### SET EXERCISE
Rewrite every line of the records below, replacing "screenshot" with "screen capture" and leaving everything else unchanged. Leave the pictures out of your answer.

### ROWS
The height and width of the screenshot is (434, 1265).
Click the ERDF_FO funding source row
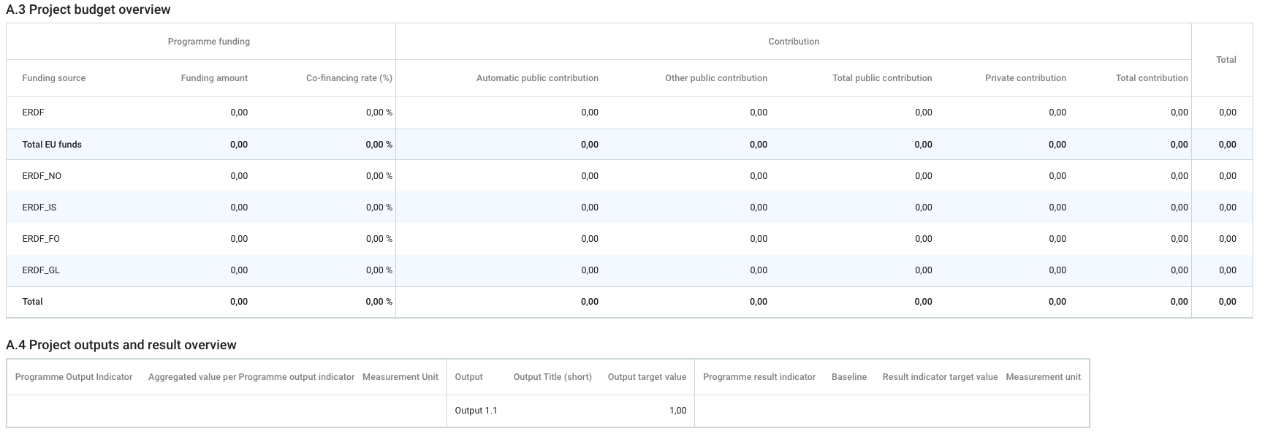pyautogui.click(x=41, y=239)
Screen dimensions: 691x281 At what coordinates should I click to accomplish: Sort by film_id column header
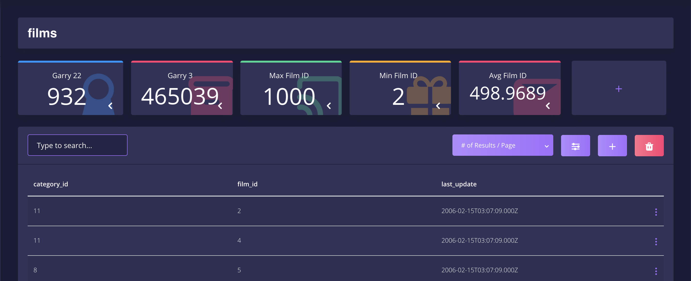tap(247, 184)
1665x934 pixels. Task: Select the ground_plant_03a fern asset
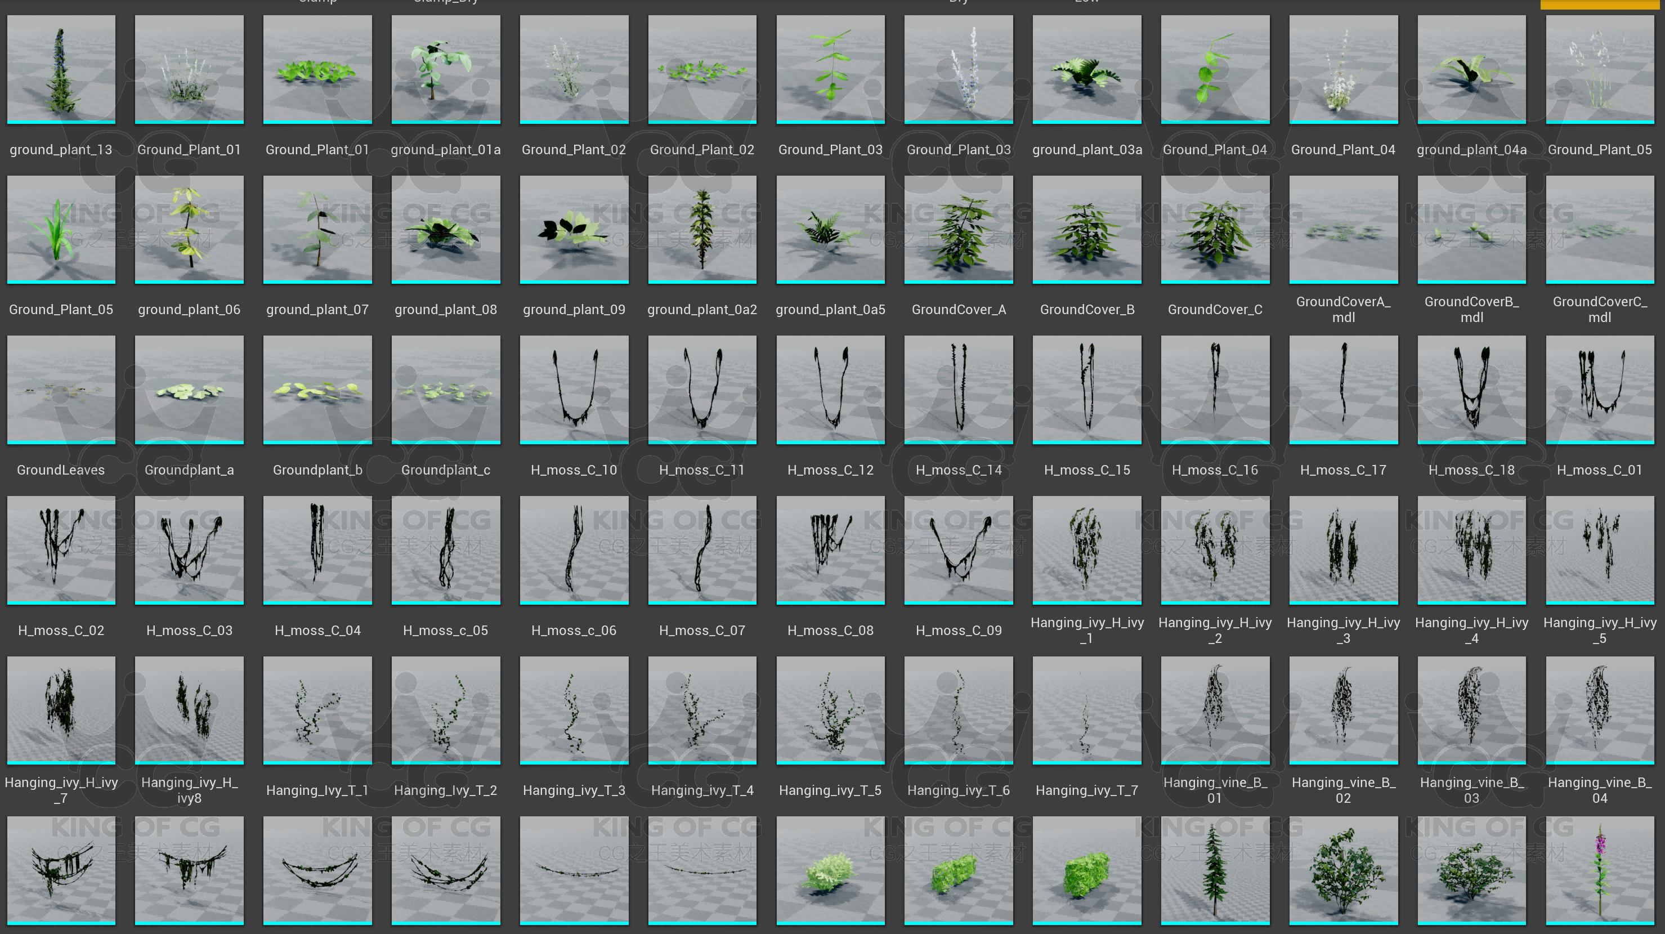[1087, 69]
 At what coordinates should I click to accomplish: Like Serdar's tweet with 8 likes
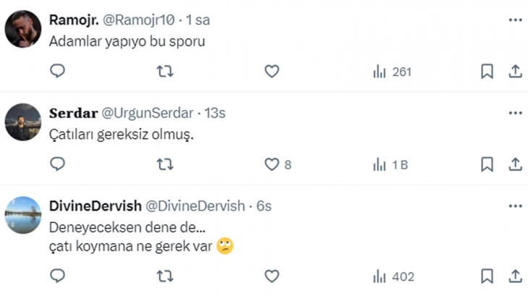click(x=271, y=164)
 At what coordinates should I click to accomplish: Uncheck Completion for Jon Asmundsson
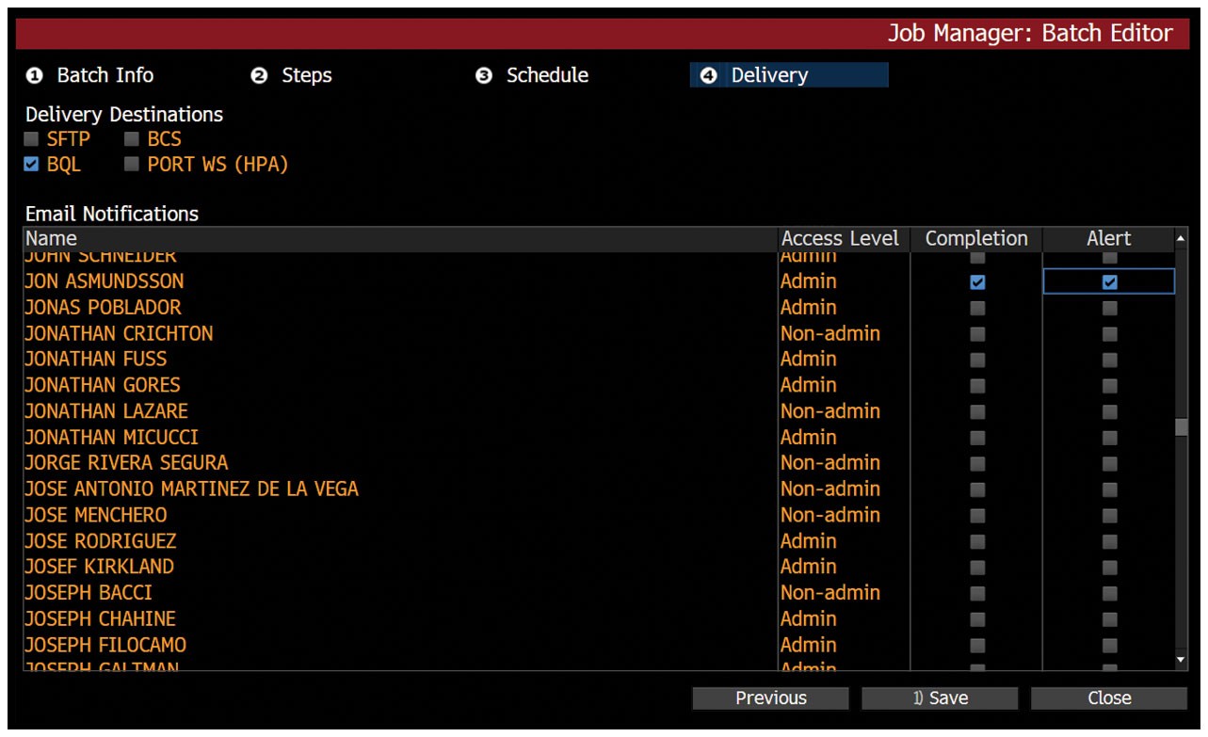[977, 281]
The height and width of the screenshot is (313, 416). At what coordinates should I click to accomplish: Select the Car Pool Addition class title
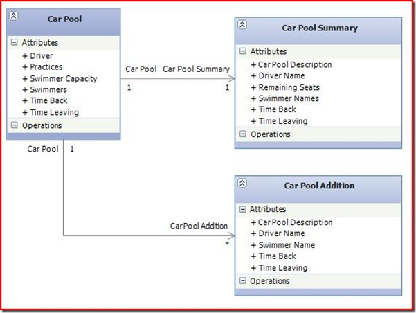tap(319, 186)
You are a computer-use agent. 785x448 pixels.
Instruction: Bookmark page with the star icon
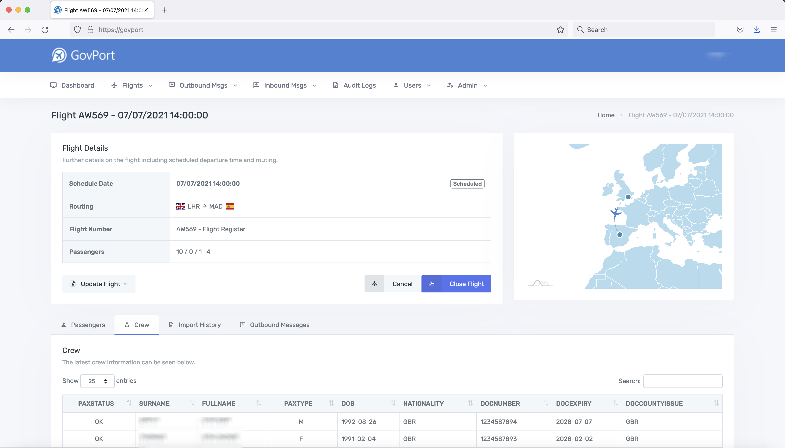tap(560, 30)
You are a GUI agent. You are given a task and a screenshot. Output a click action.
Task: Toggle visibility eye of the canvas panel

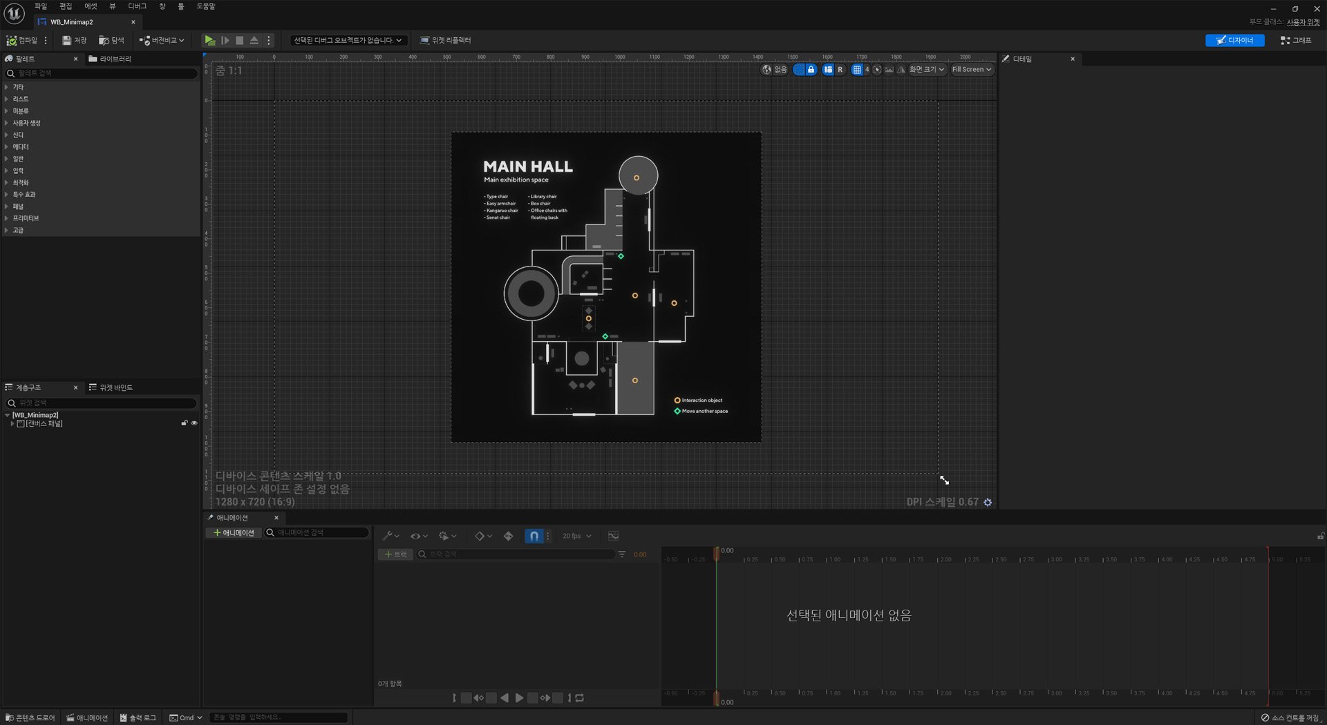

### SOLUTION BELOW
The height and width of the screen capture is (434, 1265).
Click the ERDF_FO funding source row
pyautogui.click(x=41, y=239)
Screen dimensions: 691x281 At what coordinates should I click to accomplish: Sort by film_id column header
tap(247, 184)
1665x934 pixels. Task: Select the ground_plant_03a fern asset
[1087, 69]
 At what coordinates should I click to accomplish: Like Serdar's tweet with 8 likes
click(x=271, y=164)
 At what coordinates should I click to accomplish: Uncheck Completion for Jon Asmundsson
[977, 281]
The height and width of the screen capture is (313, 416). At what coordinates should I click to accomplish: Select the Car Pool Addition class title
tap(319, 186)
You are a computer-use agent. 785x448 pixels.
Instruction: Bookmark page with the star icon
tap(560, 30)
You are a GUI agent. You are given a task and a screen capture. Output a click action.
Task: Toggle visibility eye of the canvas panel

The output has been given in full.